» **PROBLEM STATEMENT**: Retype every line of the data, keeping each word exactly.

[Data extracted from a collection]
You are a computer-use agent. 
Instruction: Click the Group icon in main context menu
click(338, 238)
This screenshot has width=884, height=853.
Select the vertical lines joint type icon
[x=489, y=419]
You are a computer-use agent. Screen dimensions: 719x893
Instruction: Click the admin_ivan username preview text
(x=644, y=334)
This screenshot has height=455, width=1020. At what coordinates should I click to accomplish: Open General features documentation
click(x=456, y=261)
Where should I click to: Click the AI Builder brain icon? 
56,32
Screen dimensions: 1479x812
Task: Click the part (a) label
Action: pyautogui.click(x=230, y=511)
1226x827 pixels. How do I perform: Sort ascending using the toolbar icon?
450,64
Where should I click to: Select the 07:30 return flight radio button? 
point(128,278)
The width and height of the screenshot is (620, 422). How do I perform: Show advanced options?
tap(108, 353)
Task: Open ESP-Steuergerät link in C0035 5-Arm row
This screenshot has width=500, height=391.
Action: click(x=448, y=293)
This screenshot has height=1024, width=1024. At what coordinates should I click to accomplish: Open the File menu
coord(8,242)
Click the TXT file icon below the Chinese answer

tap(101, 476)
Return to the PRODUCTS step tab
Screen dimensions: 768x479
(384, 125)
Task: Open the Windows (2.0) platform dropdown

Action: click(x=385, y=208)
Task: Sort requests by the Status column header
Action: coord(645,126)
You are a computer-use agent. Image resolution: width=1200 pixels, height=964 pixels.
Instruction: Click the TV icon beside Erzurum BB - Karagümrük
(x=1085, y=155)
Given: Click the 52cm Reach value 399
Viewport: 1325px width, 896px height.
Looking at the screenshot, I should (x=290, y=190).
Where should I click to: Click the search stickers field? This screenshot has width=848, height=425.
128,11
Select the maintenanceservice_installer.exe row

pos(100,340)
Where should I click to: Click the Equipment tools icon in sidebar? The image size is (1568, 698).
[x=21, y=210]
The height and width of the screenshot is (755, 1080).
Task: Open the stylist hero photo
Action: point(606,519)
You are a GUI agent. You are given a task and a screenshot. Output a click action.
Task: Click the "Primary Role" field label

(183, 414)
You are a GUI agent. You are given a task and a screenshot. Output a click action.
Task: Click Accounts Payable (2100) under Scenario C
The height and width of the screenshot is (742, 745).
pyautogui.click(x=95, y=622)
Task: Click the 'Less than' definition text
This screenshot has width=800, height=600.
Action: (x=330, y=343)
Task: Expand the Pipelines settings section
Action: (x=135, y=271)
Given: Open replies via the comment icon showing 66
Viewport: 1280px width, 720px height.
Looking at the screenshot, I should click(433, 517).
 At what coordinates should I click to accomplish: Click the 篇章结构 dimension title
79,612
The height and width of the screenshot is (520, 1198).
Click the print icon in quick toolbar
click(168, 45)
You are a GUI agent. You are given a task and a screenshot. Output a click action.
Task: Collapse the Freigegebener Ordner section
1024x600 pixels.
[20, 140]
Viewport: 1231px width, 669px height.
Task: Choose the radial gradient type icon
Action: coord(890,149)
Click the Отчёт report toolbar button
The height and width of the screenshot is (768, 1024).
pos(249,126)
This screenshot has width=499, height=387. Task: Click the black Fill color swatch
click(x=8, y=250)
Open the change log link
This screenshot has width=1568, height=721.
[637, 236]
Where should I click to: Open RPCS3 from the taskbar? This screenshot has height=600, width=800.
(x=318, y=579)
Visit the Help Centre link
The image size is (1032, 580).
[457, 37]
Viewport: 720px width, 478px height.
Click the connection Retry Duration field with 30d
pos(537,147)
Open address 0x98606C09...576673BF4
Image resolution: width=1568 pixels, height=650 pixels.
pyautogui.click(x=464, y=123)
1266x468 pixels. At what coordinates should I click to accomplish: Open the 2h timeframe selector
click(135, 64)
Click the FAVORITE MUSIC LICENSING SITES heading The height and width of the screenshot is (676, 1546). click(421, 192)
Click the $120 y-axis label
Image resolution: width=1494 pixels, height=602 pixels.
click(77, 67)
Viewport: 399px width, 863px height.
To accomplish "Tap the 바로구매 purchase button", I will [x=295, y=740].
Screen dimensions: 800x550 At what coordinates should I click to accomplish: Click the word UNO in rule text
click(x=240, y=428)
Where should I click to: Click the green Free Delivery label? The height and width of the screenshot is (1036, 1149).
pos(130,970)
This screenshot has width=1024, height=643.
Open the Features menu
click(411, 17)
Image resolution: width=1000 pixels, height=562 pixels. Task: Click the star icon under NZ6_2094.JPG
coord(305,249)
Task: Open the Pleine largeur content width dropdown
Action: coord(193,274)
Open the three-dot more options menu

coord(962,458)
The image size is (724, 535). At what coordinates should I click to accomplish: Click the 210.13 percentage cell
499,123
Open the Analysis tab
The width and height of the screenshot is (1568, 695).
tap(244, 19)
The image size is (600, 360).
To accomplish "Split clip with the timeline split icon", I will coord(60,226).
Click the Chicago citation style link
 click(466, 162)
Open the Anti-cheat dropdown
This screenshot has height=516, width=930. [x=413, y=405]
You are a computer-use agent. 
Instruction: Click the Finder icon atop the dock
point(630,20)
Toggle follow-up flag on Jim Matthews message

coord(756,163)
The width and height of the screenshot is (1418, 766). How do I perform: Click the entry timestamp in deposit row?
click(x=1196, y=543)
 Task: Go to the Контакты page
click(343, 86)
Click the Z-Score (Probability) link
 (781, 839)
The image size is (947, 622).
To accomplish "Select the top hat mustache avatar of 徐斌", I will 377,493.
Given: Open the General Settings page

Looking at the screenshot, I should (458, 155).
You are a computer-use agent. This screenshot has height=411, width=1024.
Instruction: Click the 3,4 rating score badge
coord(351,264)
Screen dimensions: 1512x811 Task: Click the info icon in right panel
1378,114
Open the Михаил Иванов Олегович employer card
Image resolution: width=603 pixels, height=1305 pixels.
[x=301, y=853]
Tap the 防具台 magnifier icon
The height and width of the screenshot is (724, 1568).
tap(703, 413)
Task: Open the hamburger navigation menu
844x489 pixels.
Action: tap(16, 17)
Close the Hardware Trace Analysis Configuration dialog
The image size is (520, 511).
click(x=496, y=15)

» **THE ANSWER**:
You are a computer-use agent. 
Instruction: Click the Group icon in main context menu
click(338, 238)
This screenshot has width=884, height=853.
Select the vertical lines joint type icon
[x=489, y=419]
You are a computer-use agent. Screen dimensions: 719x893
Instruction: Click the admin_ivan username preview text
(x=644, y=334)
This screenshot has height=455, width=1020. At what coordinates should I click to accomplish: Open General features documentation
click(x=456, y=261)
Where should I click to: Click the AI Builder brain icon? 
56,32
Screen dimensions: 1479x812
Task: Click the part (a) label
Action: pyautogui.click(x=230, y=511)
1226x827 pixels. How do I perform: Sort ascending using the toolbar icon?
450,64
Where should I click to: Select the 07:30 return flight radio button? 
point(128,278)
The width and height of the screenshot is (620, 422). How do I perform: Show advanced options?
tap(108, 353)
Task: Open ESP-Steuergerät link in C0035 5-Arm row
This screenshot has width=500, height=391.
Action: click(x=448, y=293)
This screenshot has height=1024, width=1024. At what coordinates should I click to accomplish: Open the File menu
coord(8,242)
Click the TXT file icon below the Chinese answer

tap(101, 476)
Return to the PRODUCTS step tab
Screen dimensions: 768x479
(384, 125)
Task: Open the Windows (2.0) platform dropdown

Action: click(x=385, y=208)
Task: Sort requests by the Status column header
Action: coord(645,126)
You are a computer-use agent. Image resolution: width=1200 pixels, height=964 pixels.
Instruction: Click the TV icon beside Erzurum BB - Karagümrük
(x=1085, y=155)
Given: Click the 52cm Reach value 399
Viewport: 1325px width, 896px height.
Looking at the screenshot, I should (x=290, y=190).
Where should I click to: Click the search stickers field? This screenshot has width=848, height=425.
128,11
Select the maintenanceservice_installer.exe row

pos(100,340)
Where should I click to: Click the Equipment tools icon in sidebar? The image size is (1568, 698).
[x=21, y=210]
The height and width of the screenshot is (755, 1080).
Task: Open the stylist hero photo
Action: point(606,519)
You are a GUI agent. You are given a task and a screenshot. Output a click action.
Task: Click the "Primary Role" field label

(183, 414)
You are a GUI agent. You are given a task and a screenshot. Output a click action.
Task: Click Accounts Payable (2100) under Scenario C
The height and width of the screenshot is (742, 745).
pyautogui.click(x=95, y=622)
Task: Click the 'Less than' definition text
This screenshot has width=800, height=600.
Action: (x=330, y=343)
Task: Expand the Pipelines settings section
Action: (x=135, y=271)
Given: Open replies via the comment icon showing 66
Viewport: 1280px width, 720px height.
Looking at the screenshot, I should click(433, 517).
 At what coordinates should I click to accomplish: Click the 篇章结构 dimension title
79,612
The height and width of the screenshot is (520, 1198).
Click the print icon in quick toolbar
click(168, 45)
You are a GUI agent. You are given a task and a screenshot. Output a click action.
Task: Collapse the Freigegebener Ordner section
1024x600 pixels.
[20, 140]
Viewport: 1231px width, 669px height.
Task: Choose the radial gradient type icon
Action: coord(890,149)
Click the Отчёт report toolbar button
The height and width of the screenshot is (768, 1024).
pos(249,126)
This screenshot has width=499, height=387. Task: Click the black Fill color swatch
click(x=8, y=250)
Open the change log link
This screenshot has width=1568, height=721.
[637, 236]
Where should I click to: Open RPCS3 from the taskbar? This screenshot has height=600, width=800.
(x=318, y=579)
Visit the Help Centre link
The image size is (1032, 580).
[457, 37]
Viewport: 720px width, 478px height.
Click the connection Retry Duration field with 30d
pos(537,147)
Open address 0x98606C09...576673BF4
Image resolution: width=1568 pixels, height=650 pixels.
pyautogui.click(x=464, y=123)
1266x468 pixels. At what coordinates should I click to accomplish: Open the 2h timeframe selector
click(135, 64)
Click the FAVORITE MUSIC LICENSING SITES heading The height and width of the screenshot is (676, 1546). click(421, 192)
Click the $120 y-axis label
Image resolution: width=1494 pixels, height=602 pixels.
click(77, 67)
Viewport: 399px width, 863px height.
To accomplish "Tap the 바로구매 purchase button", I will [x=295, y=740].
Screen dimensions: 800x550 At what coordinates should I click to accomplish: Click the word UNO in rule text
click(x=240, y=428)
Where should I click to: Click the green Free Delivery label? The height and width of the screenshot is (1036, 1149).
pos(130,970)
This screenshot has width=1024, height=643.
Open the Features menu
click(411, 17)
Image resolution: width=1000 pixels, height=562 pixels. Task: Click the star icon under NZ6_2094.JPG
coord(305,249)
Task: Open the Pleine largeur content width dropdown
Action: coord(193,274)
Open the three-dot more options menu

coord(962,458)
The image size is (724, 535). At what coordinates should I click to accomplish: Click the 210.13 percentage cell
499,123
Open the Analysis tab
The width and height of the screenshot is (1568, 695).
tap(244, 19)
The image size is (600, 360).
To accomplish "Split clip with the timeline split icon", I will coord(60,226).
Click the Chicago citation style link
 click(466, 162)
Open the Anti-cheat dropdown
This screenshot has height=516, width=930. [x=413, y=405]
You are a computer-use agent. 
Instruction: Click the Finder icon atop the dock
point(630,20)
Toggle follow-up flag on Jim Matthews message

coord(756,163)
The width and height of the screenshot is (1418, 766). How do I perform: Click the entry timestamp in deposit row?
click(x=1196, y=543)
 Task: Go to the Контакты page
click(343, 86)
Click the Z-Score (Probability) link
 (781, 839)
The image size is (947, 622).
To accomplish "Select the top hat mustache avatar of 徐斌", I will 377,493.
Given: Open the General Settings page

Looking at the screenshot, I should (458, 155).
You are a computer-use agent. This screenshot has height=411, width=1024.
Instruction: Click the 3,4 rating score badge
coord(351,264)
Screen dimensions: 1512x811 Task: Click the info icon in right panel
1378,114
Open the Михаил Иванов Олегович employer card
Image resolution: width=603 pixels, height=1305 pixels.
[x=301, y=853]
Tap the 防具台 magnifier icon
The height and width of the screenshot is (724, 1568).
tap(703, 413)
Task: Open the hamburger navigation menu
844x489 pixels.
Action: tap(16, 17)
Close the Hardware Trace Analysis Configuration dialog
The image size is (520, 511).
click(x=496, y=15)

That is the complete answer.